Ultra96-V2 Dual Camera Mezzanine Petalinux Build Instructions

 

However It was observed that the bitstream generation fails due to the Video On Screen Display block (OSD).

As you can see below there is an issue with the licensing of the VOSD core when the webpack license is used.

 

https://forums.xilinx.com/t5/Video-and-Audio/Video-On-Screen-Display-OSD-IP-Vivado-2018-3/td-p/980366

 

 

 

{gallery} My Gallery Title
image
image
image
image
image

image

Issue with OSD core

image

OSD core has been deprecated

 

 

 

 

 

Firmware

 

The kernel driver for the camera is under this link:

 

https://github.com/Avnet/ap1302-driver

 

There si only one other link on Gihub about this co-processor and even there there is no infomation on the ISP.

https://github.com/YashketGupta/PanaCast2-isp-fw

 

 

 

Since the generated Kernel of the OOB image already contains the AP1302 kernel driver , the next approach I took was to use PYNQ 2.6 rootFS filesystem together with the OOB image kernel. This did not work as expected even though the /dev/video enumerates.

It seems as there is an issue with the WIFI module on the OOB image kernel.

 

There is a reference design on Hackster :

https://www.hackster.io/adam-taylor/avnet-ultra96-and-onsemi-dual-mipi-camera-3492ab

 

however the author seems to have access to the SDK bare metal driver of the cameras and ISP chipset.

 

Without these it's not possible to have a working bare-metal implementation.

 

 

 

Software layer

 

 

The software layer makes use of the Video 4 Linux 2 framework and the Gstreamer API. The device enumerates as a video block device under /dev/video0

 

image

This allows one to read the video feed from a user-space application.

 

Unfortunately the OOB image does not include OpenCV. In addition it does not include the Vitis AI . PYNQ package was not possible to install due to issues with the WIFI connectivity.

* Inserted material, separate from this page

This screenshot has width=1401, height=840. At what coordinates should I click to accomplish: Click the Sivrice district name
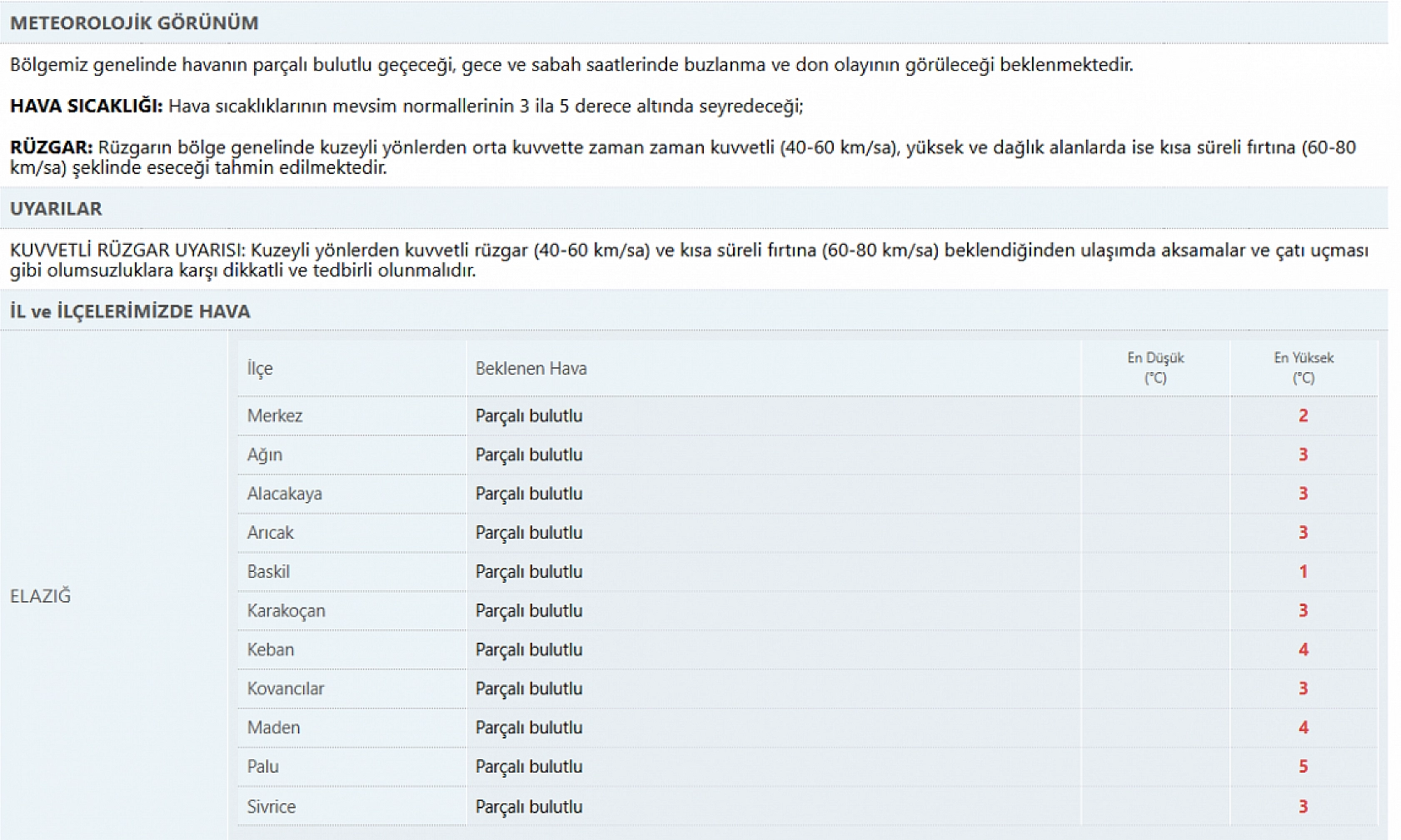(272, 807)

After the U96 enumerates as an accesspoint and the WIFI network credentials are provided the connectivity still fails.

 

 

Stereo Application

 

The typical stereo application consists of four main general steps:

 

1. First there is the cost matching computation;

2   During the second step there is a cost aggregation;

3. Then a disparity selection is performed

4. The final step makes use of disparity refinement algorithms

 

No mechanical information has been published about the dual camera mezzanine regarding the camera distance from the center lines. This information is needed for depth inference once the stereo map is obtained.

 

The main difficulty implementing stereo application is that the video feed does not contain separate channels which must be sent concurrently to the Stereo IP core. Instead the video data from both channels is merged on the AP1302 ISP chip in one data stream where each of the camera feeds takes one virtual channel. This effectively requires either de-encapsulating the virtual video channels in hardware using VDMA or simply cropping the video feed in user-space and send each cropped camera feed to the Stereo core on the PL side.

 

 

 

Given the lack of documentation and ability to access individual camera feeds, implementing a stereo application is not straightforward or rather involves many more steps compared to a stereo camera jig.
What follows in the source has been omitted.